Even giants like Bosch, Continental, ZF, Schaeffler or Mahle hardly make money. But hardest hit – just like in real life – are small suppliers. Those who deliver only individual components and not complete systems like the industry giants.

Those who already face strong costs and intense competition because their large and powerful customers can more easily switch them to cheaper competitors in the global market.

The automotive industry has never faced such upheaval as it is today, as Thomas Barger, President of the 300-supplier Union of Industrial Machinery, recently explained in Baden.

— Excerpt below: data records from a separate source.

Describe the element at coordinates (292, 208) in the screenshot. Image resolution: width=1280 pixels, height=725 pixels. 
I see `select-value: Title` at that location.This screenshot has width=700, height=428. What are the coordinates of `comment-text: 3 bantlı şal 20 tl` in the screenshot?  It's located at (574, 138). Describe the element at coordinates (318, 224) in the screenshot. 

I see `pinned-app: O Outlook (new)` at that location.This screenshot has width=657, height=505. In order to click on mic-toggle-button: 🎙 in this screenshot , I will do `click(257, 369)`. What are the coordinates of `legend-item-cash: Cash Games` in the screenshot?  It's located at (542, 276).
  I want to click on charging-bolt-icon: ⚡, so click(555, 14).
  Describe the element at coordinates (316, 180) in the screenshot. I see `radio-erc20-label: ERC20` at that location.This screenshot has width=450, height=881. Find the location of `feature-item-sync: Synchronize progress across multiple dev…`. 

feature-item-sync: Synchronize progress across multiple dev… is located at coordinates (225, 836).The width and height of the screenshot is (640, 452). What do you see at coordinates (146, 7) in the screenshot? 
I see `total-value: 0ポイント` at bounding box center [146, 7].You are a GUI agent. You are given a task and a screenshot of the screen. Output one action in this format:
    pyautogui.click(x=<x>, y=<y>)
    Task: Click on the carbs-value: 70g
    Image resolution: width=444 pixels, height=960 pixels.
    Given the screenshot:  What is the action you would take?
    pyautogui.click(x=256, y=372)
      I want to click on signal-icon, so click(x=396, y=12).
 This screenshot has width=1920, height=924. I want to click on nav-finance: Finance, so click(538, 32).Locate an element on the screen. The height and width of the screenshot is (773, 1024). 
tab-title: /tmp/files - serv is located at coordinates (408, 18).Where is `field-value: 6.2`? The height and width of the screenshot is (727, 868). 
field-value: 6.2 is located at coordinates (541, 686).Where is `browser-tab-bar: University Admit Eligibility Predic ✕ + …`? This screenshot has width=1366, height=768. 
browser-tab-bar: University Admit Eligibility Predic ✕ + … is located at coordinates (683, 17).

The under-functioning of the factories, the financial stress of the companies, simply take too long. Energy costs can no longer be calculated. But the worst is the loss of volume. Suppliers are not only deprived of production quantities, but mainly of added value:

There are over 1400 different parts in an internal combustion engine and only 200 for an electric car. And long-term growth prospects are also bleak ahead of the 2035 ban on internal combustion engines.

There is even no hope for a rapid market recovery like in 2010. Without growth in the automotive market, the supplier industry cannot recover. This means that the possibility of waves of bankruptcies increases.